● TO DO
Copy exactly the lines of the data below that run from the line holding "Click the green" through the line holding "Click the empty", both ends included.

EXCERPTED RECORDS START

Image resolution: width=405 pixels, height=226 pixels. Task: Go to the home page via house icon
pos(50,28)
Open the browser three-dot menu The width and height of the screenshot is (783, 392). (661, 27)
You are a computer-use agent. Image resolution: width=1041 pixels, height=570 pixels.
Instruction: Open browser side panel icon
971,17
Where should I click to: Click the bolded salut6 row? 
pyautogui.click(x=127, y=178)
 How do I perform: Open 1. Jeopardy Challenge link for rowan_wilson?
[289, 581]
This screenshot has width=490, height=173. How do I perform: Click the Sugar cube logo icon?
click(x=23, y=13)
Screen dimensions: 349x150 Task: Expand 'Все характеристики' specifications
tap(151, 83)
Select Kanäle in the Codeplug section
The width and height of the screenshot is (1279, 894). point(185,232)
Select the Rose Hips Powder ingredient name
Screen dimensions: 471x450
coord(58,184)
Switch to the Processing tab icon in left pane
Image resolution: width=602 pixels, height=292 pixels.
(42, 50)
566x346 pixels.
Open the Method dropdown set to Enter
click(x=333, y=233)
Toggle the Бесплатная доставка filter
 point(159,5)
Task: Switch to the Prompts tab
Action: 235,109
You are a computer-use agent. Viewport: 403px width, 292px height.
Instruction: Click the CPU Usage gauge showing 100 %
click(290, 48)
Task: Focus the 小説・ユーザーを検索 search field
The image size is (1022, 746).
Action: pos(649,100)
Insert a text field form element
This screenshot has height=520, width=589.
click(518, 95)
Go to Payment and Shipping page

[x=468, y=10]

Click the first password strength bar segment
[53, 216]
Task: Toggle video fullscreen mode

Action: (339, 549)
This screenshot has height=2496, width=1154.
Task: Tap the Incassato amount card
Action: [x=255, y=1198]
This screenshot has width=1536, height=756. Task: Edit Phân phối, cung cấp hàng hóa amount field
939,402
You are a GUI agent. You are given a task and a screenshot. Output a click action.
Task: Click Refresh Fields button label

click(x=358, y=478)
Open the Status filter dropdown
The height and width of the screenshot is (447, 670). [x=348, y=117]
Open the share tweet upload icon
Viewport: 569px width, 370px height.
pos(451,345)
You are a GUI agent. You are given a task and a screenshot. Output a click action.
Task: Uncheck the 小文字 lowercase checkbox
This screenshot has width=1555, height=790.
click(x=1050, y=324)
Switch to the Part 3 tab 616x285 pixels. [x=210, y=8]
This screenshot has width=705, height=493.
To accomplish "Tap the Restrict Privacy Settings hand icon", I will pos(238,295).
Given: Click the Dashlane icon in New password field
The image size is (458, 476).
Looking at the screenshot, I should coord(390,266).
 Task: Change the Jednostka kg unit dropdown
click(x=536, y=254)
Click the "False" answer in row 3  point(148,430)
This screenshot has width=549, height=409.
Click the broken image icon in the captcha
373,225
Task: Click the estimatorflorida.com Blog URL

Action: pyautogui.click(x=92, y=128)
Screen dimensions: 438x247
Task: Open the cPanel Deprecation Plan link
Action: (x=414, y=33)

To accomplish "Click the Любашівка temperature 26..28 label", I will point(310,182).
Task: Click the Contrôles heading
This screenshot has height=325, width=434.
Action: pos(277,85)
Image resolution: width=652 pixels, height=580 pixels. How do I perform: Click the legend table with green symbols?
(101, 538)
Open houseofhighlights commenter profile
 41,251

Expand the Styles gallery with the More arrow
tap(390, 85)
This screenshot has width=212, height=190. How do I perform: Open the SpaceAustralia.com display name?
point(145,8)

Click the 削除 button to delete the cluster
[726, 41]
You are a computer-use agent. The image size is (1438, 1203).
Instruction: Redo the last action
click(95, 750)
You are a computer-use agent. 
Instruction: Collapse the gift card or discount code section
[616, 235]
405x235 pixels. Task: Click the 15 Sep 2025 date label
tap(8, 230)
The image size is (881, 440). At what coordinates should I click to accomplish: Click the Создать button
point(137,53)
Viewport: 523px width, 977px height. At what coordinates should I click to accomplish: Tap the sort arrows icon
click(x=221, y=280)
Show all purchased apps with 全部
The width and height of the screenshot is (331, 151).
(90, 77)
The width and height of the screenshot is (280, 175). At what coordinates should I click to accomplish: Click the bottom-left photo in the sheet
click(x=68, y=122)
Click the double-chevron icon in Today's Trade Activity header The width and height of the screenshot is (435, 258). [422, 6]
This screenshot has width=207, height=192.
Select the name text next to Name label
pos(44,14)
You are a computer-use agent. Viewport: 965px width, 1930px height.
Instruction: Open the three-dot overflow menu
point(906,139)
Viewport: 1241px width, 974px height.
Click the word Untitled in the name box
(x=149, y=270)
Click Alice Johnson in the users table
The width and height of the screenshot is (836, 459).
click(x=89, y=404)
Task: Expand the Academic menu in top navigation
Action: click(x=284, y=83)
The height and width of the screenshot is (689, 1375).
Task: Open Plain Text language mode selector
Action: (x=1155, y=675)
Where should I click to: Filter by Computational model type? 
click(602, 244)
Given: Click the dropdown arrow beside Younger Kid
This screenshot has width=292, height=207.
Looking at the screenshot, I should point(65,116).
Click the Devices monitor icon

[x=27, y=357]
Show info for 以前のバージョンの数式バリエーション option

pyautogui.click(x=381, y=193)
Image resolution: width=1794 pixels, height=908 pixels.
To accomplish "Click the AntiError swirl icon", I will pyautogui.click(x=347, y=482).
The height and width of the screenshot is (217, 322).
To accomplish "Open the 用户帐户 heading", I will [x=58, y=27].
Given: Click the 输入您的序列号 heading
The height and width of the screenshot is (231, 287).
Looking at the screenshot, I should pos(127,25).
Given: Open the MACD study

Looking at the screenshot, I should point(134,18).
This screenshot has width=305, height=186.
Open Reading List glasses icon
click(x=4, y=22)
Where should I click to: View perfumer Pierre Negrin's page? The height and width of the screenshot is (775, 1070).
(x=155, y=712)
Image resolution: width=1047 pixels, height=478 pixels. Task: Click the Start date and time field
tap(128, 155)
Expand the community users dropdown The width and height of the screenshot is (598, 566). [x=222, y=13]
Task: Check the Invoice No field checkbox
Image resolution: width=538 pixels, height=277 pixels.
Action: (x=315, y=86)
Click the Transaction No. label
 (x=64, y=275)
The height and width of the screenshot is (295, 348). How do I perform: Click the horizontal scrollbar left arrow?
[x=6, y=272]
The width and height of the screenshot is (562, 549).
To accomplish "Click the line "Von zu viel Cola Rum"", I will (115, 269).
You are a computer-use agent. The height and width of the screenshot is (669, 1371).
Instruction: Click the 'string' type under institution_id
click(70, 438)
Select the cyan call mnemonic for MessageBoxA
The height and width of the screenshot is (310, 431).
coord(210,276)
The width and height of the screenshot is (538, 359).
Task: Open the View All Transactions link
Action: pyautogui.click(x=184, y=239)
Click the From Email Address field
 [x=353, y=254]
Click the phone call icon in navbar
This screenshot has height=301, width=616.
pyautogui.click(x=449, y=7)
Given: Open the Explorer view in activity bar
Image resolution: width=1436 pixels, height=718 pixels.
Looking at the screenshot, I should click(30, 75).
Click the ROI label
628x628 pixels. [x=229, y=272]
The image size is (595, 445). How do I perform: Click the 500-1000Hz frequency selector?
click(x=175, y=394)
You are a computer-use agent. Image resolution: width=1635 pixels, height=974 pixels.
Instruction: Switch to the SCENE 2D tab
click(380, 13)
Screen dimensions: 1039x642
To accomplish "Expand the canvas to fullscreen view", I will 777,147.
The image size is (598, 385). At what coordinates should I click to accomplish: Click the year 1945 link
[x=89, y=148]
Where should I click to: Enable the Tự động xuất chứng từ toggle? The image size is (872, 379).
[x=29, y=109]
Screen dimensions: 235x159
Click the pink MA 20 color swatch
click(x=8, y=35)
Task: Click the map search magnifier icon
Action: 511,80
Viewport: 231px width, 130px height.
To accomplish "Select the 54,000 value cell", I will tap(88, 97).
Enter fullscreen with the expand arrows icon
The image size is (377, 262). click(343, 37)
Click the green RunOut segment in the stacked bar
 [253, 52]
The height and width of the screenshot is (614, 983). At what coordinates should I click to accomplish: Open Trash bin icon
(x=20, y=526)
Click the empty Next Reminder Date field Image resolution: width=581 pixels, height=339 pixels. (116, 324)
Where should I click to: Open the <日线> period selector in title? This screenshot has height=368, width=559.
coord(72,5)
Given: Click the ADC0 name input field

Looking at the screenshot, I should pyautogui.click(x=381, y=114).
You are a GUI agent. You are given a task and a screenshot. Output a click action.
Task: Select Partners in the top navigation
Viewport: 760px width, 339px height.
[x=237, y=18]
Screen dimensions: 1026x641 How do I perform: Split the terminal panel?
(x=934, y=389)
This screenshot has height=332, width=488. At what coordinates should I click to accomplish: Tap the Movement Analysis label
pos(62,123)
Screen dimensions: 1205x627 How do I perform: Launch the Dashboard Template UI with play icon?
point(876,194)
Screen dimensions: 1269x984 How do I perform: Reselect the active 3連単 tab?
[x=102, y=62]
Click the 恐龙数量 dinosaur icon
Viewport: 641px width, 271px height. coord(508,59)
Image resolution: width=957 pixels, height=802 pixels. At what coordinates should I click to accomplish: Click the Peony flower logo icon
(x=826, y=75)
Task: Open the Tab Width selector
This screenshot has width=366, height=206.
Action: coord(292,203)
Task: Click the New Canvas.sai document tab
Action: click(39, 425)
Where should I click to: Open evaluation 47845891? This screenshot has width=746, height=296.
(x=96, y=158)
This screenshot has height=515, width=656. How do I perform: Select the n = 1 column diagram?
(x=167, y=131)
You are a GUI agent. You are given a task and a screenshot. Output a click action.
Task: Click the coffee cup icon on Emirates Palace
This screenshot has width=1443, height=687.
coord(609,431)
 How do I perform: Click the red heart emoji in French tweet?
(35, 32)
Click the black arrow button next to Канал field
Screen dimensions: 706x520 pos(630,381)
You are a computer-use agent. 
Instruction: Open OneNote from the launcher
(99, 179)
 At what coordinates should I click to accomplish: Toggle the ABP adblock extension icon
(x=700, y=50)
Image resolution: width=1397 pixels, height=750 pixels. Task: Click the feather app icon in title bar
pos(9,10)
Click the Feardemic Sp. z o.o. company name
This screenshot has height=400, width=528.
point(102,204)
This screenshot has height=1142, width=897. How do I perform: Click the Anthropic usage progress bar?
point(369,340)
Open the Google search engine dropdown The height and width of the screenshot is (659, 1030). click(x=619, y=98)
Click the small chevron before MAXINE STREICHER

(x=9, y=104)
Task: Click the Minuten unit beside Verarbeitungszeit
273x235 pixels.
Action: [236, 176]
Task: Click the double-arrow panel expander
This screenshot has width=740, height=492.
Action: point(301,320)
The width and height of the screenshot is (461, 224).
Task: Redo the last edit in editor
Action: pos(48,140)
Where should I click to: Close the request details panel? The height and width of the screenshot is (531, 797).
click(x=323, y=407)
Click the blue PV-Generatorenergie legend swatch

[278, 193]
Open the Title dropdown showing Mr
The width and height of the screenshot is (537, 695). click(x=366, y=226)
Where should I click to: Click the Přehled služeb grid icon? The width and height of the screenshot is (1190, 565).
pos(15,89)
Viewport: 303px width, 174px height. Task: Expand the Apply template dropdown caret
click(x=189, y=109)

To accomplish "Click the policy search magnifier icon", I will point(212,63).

EXCERPTED RECORDS END

● SOLUTION TO THIS EXERCISE
Click the green RunOut segment in the stacked bar
 [253, 52]
The height and width of the screenshot is (614, 983). At what coordinates should I click to accomplish: Open Trash bin icon
(x=20, y=526)
Click the empty Next Reminder Date field Image resolution: width=581 pixels, height=339 pixels. (116, 324)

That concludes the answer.